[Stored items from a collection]
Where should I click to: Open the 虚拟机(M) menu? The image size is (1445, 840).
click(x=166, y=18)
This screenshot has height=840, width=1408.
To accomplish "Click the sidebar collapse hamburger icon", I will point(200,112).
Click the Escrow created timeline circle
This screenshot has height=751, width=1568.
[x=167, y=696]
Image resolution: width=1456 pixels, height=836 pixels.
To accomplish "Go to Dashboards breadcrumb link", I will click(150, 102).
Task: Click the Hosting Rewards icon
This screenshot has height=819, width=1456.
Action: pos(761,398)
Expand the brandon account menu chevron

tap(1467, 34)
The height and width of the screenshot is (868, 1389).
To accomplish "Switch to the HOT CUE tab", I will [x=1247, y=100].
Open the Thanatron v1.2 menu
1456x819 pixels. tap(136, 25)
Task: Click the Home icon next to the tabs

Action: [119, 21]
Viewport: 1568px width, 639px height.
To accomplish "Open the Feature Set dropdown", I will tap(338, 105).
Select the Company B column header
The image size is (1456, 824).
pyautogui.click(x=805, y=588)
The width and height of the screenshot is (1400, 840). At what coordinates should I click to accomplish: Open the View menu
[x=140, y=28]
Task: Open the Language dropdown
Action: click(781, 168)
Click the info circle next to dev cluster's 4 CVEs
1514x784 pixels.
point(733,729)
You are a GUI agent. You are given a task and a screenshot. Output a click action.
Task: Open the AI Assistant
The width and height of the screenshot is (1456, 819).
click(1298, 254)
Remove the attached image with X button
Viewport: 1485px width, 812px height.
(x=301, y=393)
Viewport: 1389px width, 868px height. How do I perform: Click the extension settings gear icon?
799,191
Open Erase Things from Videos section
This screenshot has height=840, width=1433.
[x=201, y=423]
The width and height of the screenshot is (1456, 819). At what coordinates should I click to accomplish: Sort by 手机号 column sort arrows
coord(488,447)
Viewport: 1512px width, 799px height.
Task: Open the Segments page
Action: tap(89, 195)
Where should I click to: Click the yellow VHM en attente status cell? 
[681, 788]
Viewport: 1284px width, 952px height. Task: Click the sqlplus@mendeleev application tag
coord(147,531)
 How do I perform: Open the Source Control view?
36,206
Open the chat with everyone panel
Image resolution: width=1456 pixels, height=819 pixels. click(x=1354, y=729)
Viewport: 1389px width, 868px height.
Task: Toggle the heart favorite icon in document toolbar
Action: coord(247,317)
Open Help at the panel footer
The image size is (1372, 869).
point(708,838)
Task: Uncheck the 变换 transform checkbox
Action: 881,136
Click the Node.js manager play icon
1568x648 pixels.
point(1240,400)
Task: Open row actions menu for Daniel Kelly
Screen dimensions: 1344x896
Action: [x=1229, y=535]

# YOUR ASSIGNMENT:
When the line containing "Where should I click to: Click" is found in the records above, restate it and every later line word for word through the last one, and nothing more.

# EXPECTED ANSWER:
Where should I click to: Click the yellow VHM en attente status cell? 
[681, 788]
Viewport: 1284px width, 952px height. Task: Click the sqlplus@mendeleev application tag
coord(147,531)
 How do I perform: Open the Source Control view?
36,206
Open the chat with everyone panel
Image resolution: width=1456 pixels, height=819 pixels. click(x=1354, y=729)
Viewport: 1389px width, 868px height.
Task: Toggle the heart favorite icon in document toolbar
Action: coord(247,317)
Open Help at the panel footer
The image size is (1372, 869).
point(708,838)
Task: Uncheck the 变换 transform checkbox
Action: 881,136
Click the Node.js manager play icon
1568x648 pixels.
point(1240,400)
Task: Open row actions menu for Daniel Kelly
Screen dimensions: 1344x896
Action: [x=1229, y=535]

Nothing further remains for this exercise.